+++ INPUT ROWS
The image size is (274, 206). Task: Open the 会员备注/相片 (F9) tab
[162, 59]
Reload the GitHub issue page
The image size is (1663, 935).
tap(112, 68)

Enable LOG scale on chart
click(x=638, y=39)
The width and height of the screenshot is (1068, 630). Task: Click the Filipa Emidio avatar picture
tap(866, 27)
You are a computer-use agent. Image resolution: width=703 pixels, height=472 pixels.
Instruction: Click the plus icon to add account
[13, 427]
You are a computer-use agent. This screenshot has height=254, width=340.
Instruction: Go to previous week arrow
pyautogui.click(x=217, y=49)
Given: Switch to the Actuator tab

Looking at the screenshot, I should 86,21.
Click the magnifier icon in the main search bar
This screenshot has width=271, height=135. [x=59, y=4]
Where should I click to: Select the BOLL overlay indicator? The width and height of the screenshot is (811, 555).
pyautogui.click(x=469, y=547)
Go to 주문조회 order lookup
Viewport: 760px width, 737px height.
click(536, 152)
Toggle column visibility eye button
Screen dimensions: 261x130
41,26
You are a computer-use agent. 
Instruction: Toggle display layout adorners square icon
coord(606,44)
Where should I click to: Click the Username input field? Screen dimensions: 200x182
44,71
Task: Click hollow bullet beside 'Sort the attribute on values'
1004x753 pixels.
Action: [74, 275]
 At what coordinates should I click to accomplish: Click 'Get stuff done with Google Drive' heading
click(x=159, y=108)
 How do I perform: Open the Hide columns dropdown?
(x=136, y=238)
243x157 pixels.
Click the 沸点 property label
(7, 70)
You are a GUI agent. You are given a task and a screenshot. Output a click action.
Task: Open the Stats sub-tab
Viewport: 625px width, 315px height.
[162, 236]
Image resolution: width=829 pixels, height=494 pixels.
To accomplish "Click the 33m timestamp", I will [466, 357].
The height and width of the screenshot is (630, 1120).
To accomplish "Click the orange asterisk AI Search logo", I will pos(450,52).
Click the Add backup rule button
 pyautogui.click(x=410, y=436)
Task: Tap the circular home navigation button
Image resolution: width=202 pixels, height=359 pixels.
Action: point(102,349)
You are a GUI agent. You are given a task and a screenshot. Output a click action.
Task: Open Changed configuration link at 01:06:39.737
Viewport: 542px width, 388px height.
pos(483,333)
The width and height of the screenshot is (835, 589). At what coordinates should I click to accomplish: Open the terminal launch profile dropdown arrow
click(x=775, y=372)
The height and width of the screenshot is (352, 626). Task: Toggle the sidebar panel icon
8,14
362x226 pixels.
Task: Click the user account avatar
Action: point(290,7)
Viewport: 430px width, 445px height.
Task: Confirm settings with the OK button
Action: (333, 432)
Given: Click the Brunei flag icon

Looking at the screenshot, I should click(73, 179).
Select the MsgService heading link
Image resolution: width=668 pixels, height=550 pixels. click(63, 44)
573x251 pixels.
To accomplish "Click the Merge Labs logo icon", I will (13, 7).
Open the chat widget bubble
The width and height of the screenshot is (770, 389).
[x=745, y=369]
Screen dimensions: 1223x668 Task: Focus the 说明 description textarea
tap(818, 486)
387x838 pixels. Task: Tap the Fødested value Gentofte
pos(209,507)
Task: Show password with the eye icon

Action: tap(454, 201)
++++++
GOAL OF THE EXERCISE:
Please lay out the entries from the line containing "Open the chat widget bubble" through the end of the entries as a two-column CSV with the headers instruction and response, one row per entry. Put each field in double quotes and replace any line breaks inside a field with spaces.

TASK RESPONSE:
instruction,response
"Open the chat widget bubble The width and height of the screenshot is (770, 389).","[x=745, y=369]"
"Screen dimensions: 1223x668 Task: Focus the 说明 description textarea","tap(818, 486)"
"387x838 pixels. Task: Tap the Fødested value Gentofte","pos(209,507)"
"Task: Show password with the eye icon","Action: tap(454, 201)"